CT Disability Activists Garner Amazing Amount of Coverage From Dueling Press Conferences

On Wednesday, November 18, disability activists from Second Thoughts Connecticut as well as members of Progressives Against Medical Assisted Suicide participated in a press conference held by a broad alliance of assisted suicide opponents. The media event was held in response to a previous press conference conducted by assisted suicide proponents the same day.

Head and shoulders photo of Cathy Ludlum, a woman in mid 50s with glasses and wheelchair headrest.

Below are excerpts about and quotes from disability advocates, many of them featuring Second Thoughts CT leader Cathy Ludlum:

Opponents also held a press conference in the Legislative Office Building, where they called on legislators to reject the bill. Instead, they said the legislature should focus on improving hospice care.

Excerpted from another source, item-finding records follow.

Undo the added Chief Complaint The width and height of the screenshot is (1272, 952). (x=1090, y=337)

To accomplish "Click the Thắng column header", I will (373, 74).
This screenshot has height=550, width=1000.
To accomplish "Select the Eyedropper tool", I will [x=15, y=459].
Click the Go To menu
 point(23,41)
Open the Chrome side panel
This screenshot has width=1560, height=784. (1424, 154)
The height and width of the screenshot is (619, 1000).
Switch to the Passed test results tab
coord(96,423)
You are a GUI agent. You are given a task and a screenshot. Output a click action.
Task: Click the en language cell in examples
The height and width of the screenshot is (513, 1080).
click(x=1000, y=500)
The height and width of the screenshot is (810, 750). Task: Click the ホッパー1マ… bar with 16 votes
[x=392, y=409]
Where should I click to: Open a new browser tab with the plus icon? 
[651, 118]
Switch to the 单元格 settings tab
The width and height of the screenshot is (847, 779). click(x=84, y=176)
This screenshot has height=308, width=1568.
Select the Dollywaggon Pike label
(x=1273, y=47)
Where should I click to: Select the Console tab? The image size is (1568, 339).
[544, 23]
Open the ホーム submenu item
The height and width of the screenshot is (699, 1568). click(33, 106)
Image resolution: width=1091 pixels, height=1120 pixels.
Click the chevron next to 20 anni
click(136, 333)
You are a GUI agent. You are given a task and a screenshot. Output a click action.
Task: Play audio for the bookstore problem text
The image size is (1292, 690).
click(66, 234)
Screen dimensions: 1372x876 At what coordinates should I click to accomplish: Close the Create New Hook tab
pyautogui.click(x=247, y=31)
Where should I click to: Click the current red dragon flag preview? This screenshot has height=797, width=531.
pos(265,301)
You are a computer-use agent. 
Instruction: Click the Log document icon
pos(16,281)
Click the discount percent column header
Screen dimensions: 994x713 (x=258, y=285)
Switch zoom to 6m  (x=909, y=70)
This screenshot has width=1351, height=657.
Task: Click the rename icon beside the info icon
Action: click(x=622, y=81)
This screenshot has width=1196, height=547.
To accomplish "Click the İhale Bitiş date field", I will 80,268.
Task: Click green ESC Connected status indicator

Cathy Ludlum, a disability rights advocate with spinal muscular atrophy, said many of the concerns often cited in end-of-life debates stem from issues that some people with disabilities live with every day, like loss of autonomy or loss of dignity. 

“Supporters often say each person is just one bad death away from becoming a proponent. I say if you had to fight for preventative care, aggressive treatment and sometimes for your life in the health care system the way we do, you might well come to our side instead,” Ludlum said. “The push for assisted suicide is not about pain. It’s about loss. It’s about fear of disability.”

Public Health Committee Raises Aid in Dying Bill (CT News Junkie, 01/19/23)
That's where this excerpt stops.